● **What to produce**: Rescale the data starting at the line that contains "Where should I" and ending at the line that contains "Screen dimensions: 1181x490", and give back only those lines in full, requests included, with every click coordinate in the answers multiplied by 0.3 and rounded to a whole number, halves rounding up. Leave the pictures out of your answer.

======

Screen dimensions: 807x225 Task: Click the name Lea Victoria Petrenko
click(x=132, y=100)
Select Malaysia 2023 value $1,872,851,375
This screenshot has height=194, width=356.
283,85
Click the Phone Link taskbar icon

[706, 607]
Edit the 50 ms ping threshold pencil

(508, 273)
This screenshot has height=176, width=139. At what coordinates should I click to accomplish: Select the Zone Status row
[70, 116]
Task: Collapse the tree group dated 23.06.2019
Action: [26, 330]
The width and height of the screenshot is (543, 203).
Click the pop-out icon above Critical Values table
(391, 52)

======

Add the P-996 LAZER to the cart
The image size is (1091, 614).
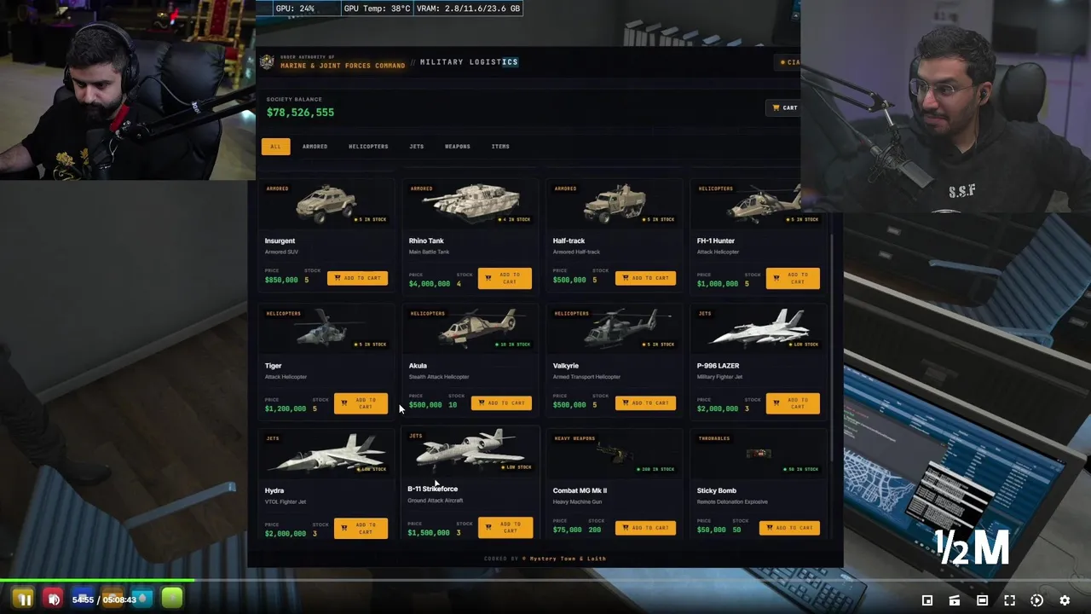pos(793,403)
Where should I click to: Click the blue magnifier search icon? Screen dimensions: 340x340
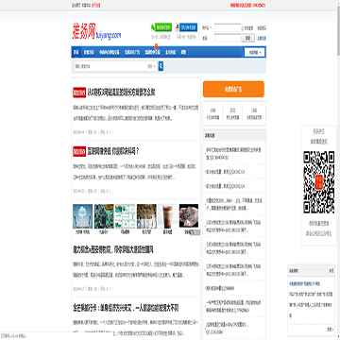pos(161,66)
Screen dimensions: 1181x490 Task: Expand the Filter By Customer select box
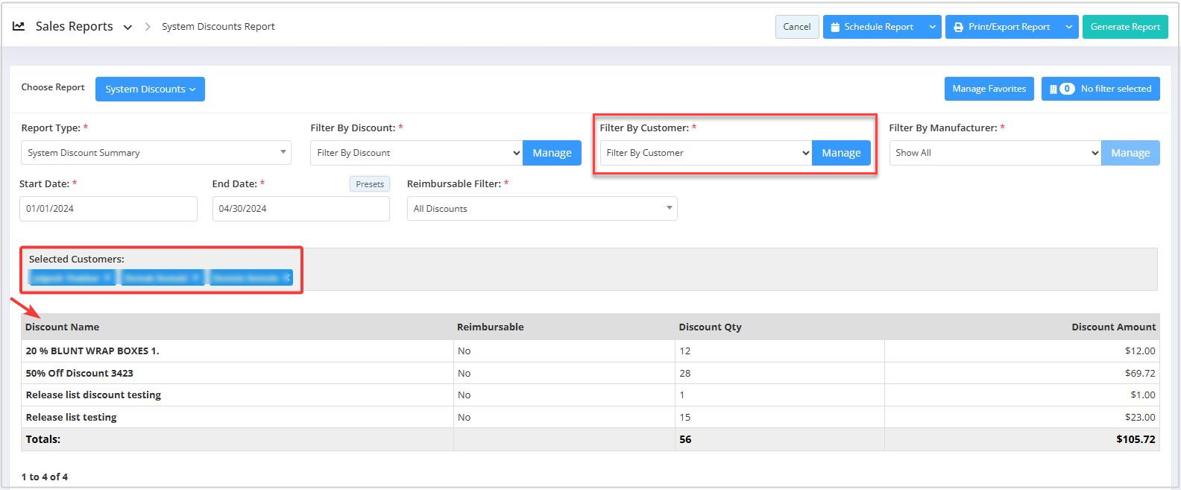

======

● **Exercise solution**:
Where should I click to: Click the blue magnifier search icon? Screen dimensions: 340x340
pos(48,20)
Screen dimensions: 1181x490 Task: Expand the Filter By Customer select box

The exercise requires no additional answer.